MEXICO CITY – About 1,500 members of the leading caravan of Central American migrants traveling north through Mexico arrived in Mexico City on the weekend, spending the night in a sports stadium, and it is expected that in the coming days the number of mainly Honduran migrants in the capital will rise to 5,000, human rights officials reported.
The Federal District Human Rights Commission (CDHDF) and the Mexico City government – both the current one and the recently elected one – are taking initial measures to provide humanitarian aid to the migrants at the Jesus Martinez “Palillo” stadium, the CDHDF said.
Commission chief Nashieli Ramirez said at a press conference that assorted capital government departments and agencies, along with national and international civil organizations, are already providing the migrants with health services, food, shelter and security, along with legal information so that the people can make decisions.
Ramirez said that on Nov. 6-7, about 5,000 migrants are expected to begin arriving in the capital and they will be able to remain in the area for whatever time may be necessary.
“We have the space in terms of humanitarian aid. We absolutely cannot begin a process of criminalization for anyone. Right now, we’re prepared for whatever time is involved – that’s what we’re talking about,” he emphasized.
Meanwhile, Mexico City Government Secretary Guillermo Orozco emphasized the city’s coordination with the CDHDF and the transition team of Claudia Sheinbaum, who will take over as mayor in December, to guarantee humanitarian aid to the members of the migrant caravan.

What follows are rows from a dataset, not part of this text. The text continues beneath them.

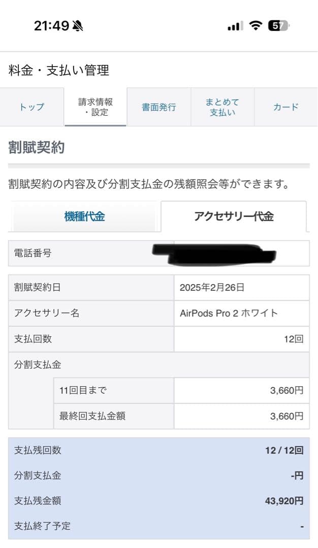
Task: Switch to the トップ tab
Action: click(x=31, y=107)
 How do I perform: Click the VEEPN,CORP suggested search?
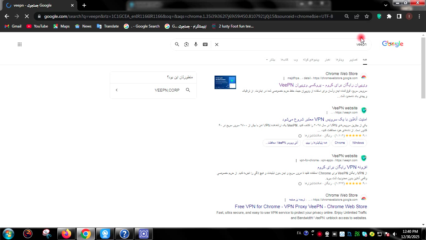coord(167,90)
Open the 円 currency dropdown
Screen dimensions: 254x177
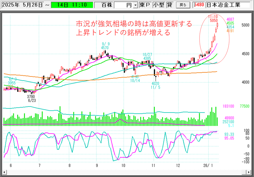click(135, 5)
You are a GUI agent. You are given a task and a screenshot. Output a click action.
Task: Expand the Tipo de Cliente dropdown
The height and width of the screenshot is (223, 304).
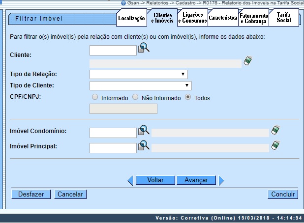point(140,85)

The incoming city government secretary, Rosa Icela Rodriguez, said that in this humanitarian crisis the support and solidarity of local residents is needed.
The first migrants arriving in the city on the weekend spent the night in tents set up at the stadium, one of which was specially designated for women and children.
Once a majority of them have gathered in the capital, the migrants will decide when to resume their trek to the US border, as well as what route – or routes – they will follow.